Brown explains how BNY is using natural language processing (NLP) to read the e-mail, determine what the enquiry is about and which is the best team or department to forward it to, cutting down on "unnecessary administrative overheads".
He states that BNY's operations teams may receive around one million e-mails a year, each requiring someone to read them before deciding where it needs to be forwarded on to.
"That's not solving the enquiry - it's merely figuring out where in the organisation it needs to go so that it can be solved," Brown says.
"We're looking at how we can apply machine learning to determine what the e-mail is about - settlement, corporate action, tax, a query on a query etc - and then get it through to the right team.
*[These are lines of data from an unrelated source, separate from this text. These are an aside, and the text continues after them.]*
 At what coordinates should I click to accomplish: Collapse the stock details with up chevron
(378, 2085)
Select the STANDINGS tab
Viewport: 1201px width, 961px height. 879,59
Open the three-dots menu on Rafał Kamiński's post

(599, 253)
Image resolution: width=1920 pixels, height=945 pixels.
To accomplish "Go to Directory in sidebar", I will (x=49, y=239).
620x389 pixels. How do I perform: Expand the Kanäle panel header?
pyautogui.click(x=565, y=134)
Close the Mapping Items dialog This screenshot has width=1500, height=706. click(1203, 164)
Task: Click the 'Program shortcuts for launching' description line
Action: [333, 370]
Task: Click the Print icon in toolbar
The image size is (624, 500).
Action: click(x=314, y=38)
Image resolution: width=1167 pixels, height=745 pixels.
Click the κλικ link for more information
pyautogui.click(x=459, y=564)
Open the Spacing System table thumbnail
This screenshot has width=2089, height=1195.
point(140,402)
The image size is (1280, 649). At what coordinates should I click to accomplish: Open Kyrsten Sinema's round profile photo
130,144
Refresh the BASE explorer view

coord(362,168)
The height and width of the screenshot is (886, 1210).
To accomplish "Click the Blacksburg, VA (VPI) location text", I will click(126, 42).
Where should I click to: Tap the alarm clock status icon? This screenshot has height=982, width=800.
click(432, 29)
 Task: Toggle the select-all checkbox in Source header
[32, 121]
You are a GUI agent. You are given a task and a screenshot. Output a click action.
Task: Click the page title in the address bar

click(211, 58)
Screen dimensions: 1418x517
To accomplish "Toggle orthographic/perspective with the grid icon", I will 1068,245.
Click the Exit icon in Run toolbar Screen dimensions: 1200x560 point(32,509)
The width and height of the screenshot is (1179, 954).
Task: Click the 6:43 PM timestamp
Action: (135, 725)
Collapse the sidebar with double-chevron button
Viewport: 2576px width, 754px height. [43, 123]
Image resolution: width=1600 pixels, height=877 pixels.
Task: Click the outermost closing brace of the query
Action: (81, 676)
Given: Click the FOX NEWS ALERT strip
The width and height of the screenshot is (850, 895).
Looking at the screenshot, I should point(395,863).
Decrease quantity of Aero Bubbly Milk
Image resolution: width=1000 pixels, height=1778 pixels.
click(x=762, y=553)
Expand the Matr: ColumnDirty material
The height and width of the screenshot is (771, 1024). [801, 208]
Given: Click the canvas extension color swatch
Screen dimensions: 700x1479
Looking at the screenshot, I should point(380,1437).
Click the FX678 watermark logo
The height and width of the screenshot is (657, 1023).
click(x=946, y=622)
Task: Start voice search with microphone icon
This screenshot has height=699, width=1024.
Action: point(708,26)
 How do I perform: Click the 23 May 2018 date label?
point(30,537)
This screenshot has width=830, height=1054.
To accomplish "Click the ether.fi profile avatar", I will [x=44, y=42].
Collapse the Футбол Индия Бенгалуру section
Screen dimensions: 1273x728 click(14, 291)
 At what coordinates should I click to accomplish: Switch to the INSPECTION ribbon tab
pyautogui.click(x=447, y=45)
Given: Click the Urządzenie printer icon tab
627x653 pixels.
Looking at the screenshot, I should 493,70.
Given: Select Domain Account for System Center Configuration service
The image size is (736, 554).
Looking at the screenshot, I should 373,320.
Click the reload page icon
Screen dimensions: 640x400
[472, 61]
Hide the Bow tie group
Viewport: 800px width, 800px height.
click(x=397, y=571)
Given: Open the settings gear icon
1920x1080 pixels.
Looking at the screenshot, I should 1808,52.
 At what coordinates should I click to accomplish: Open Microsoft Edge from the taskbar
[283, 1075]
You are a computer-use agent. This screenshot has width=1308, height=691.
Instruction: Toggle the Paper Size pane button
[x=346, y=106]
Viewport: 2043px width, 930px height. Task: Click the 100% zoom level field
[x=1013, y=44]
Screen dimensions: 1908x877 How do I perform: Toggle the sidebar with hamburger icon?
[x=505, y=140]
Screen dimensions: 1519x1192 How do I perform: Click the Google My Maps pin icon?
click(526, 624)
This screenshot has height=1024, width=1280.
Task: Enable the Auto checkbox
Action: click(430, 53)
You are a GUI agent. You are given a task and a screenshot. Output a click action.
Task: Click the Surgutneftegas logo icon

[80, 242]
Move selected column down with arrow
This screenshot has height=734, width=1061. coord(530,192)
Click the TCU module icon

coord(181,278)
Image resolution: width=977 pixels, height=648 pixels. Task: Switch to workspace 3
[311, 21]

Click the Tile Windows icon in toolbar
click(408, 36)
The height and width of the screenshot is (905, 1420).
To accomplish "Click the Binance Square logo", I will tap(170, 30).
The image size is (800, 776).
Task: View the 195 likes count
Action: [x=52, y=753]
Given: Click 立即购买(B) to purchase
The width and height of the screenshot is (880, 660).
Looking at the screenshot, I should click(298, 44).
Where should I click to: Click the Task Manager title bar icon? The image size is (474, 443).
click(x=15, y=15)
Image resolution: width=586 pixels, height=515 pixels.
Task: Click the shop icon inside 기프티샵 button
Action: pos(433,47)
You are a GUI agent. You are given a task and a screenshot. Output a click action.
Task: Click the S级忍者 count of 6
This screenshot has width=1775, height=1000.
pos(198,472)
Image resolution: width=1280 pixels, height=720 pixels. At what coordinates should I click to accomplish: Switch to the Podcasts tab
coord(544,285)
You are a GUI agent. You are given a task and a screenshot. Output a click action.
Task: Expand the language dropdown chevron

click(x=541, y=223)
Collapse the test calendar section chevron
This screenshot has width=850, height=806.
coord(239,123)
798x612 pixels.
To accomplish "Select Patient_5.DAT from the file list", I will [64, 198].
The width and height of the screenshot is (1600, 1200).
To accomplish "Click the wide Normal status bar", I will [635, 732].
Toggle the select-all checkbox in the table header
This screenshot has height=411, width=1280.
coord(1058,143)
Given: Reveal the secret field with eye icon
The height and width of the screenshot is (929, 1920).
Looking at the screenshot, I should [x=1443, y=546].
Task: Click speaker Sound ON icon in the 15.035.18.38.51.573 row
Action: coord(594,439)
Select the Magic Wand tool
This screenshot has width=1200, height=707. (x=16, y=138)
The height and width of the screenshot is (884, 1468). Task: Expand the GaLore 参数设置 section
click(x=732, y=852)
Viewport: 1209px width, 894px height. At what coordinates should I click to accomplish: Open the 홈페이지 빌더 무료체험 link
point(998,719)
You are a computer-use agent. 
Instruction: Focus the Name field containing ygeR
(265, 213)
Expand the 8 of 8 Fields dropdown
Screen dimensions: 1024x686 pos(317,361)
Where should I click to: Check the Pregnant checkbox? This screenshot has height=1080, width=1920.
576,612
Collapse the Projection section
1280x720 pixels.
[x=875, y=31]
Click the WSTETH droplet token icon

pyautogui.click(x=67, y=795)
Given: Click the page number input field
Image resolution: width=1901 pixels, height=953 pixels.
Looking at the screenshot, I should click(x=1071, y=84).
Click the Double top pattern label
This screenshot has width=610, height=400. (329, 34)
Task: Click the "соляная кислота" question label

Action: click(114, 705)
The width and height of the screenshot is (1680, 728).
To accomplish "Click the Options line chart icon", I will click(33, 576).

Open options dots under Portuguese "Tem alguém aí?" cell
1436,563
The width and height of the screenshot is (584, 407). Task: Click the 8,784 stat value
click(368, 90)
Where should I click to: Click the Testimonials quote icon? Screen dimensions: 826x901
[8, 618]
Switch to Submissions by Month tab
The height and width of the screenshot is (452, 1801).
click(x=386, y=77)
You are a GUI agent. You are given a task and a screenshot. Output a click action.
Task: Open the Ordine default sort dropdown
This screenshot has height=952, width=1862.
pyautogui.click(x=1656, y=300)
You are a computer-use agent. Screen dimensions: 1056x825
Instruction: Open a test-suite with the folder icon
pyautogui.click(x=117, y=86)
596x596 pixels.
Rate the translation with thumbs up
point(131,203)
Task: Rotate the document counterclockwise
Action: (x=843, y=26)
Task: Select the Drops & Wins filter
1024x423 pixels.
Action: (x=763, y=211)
"Even if it only takes a human a second to read an e-mail and forward it to the right place, you're still saving hundreds of hours a year given the sheer number of them that can be processed with this engine."
Brown estimates that the initial engine BNY have generated is able to perform this with a 90% accuracy rate for the most common queries. These account for around half of all the e-mails received.
While in some areas of business, 90% would be far from satisfactory - fraud detection for example - Brown believes in many of the mundane areas of operations, this is an acceptable level.
"Going forward, what we're going to do is get the less common queries up to that same level. We believe this generates better value than trying to improve the success rate for common ones to 99%."